Date: Wednesday 27 August 2025

Time: 13.00 – 17.00

Location: Room 10, 2nd Floor, House 2, Albano Campus, Stockholm University

Alexander Petri will defend his PhD thesis in computational mathematics, titled "Computational methods for long-read sequencing data analysis", on Wednesday 27 August.

Respondent: Alexander Petri (Computational Mathematics)

Supervisor: Kristoffer Sahlin (Stockholm University)

Opponent: Shilpa Garg (University of Manchester)

Thesis Title: Computational methods for long-read sequencing data analysis

 

Abstract

This thesis presents algorithms developed for long-read sequencing techniques, which, since their introduction in the 2010’s become increasingly important approaches in modern bioscientific research. The first two papers cover the development of algorithms for our de novo transcriptome prediction pipeline, the isON pipeline, while the third paper describes an algorithm used for biotechnological analysis of ligated fragments.

Paper I introduces isONform, an algorithm capable of predicting different gene products, called isoforms, from a set of long reads sequenced from complementary DNA without the need to rely on a reference or annotation. IsONform is a tool that is part of a larger long-read transcriptome pipeline, isON pipeline, that consists of clustering and error correction steps prior to the isoform prediction. The isONform algorithm is based on the construction of a directed acyclic graph with minimizer-pairs as nodes and connecting neighboring minimizer-pairs on the reads with edges. The algorithm then employs an iterative bubble-popping scheme to merge nodes to ultimately follow all distinct paths through the graph generating the final isoform predictions. The algorithm has been shown to outperform existing state-of-the-art algorithms, while showing comparable results to approaches requiring information of a reference genome and an annotation.

Paper II introduces isONclust3, an algorithm used for clustering transcriptomic reads by gene family. The algorithm constitutes the first step employed in pipelines for reference-free prediction of isoforms. The algorithm is based on the minimizer indexing scheme with its novelties being a dynamic clustering approach, assessing and storing minimizers by confidence, and an iterative post-cluster merging step. The algorithm has been shown to scale better, in terms of runtime and memory usage, on large datasets than existing methods while yielding comparable or even better results with respect to clustering quality assessments. We demonstrate that isONclust3 is the only algorithm that can process the clustering of PacBio’s new Revio datasets with tens of millions of reads using typical cluster computing resources (256Gb RAM).

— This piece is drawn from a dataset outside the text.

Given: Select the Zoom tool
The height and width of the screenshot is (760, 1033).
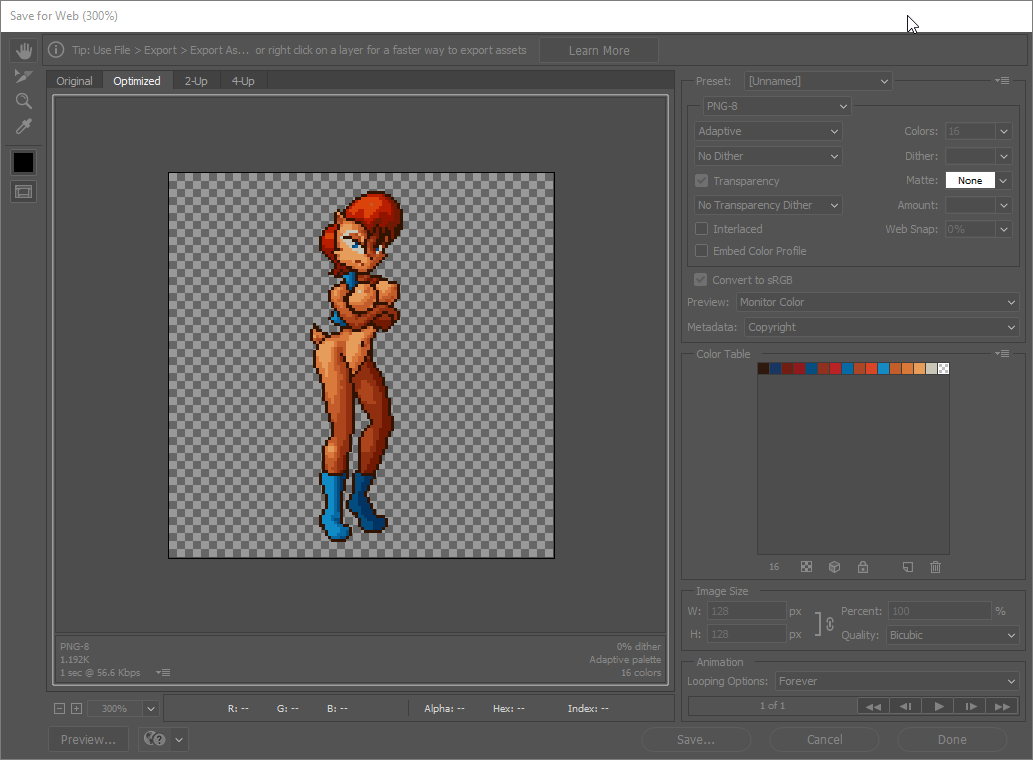Looking at the screenshot, I should coord(24,101).
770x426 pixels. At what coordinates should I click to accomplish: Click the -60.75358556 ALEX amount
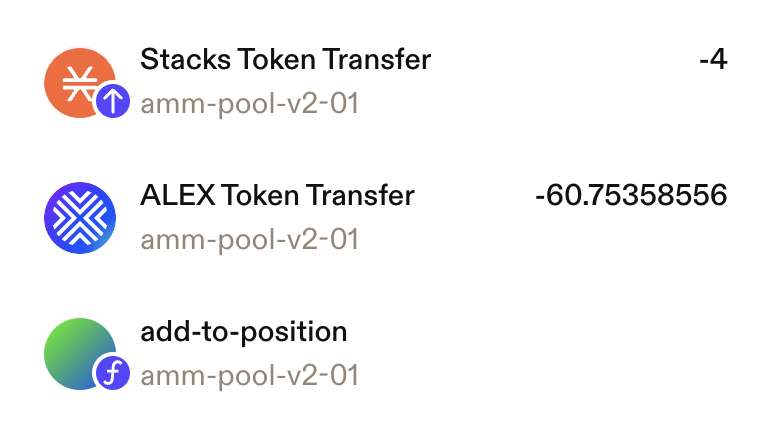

These algorithms help to improve the accuracy and efficiency of transcriptomic analysis based on long-read techniques, which is crucial for understanding complex biological systems and diseases. Paper III presents an algorithmic solution, cONcat, to the detection of concatenated fragments in long-read sequencing reads with typical error profiles. The algorithm is based on a greedy heuristic that employs the edit distance measure to find best-fitting fragments and divides the sequence around those points to search for fragment hits on the remaining areas of the read. The algorithm has been shown to be resilient to errors in the data and to be scalable on large numbers of reads.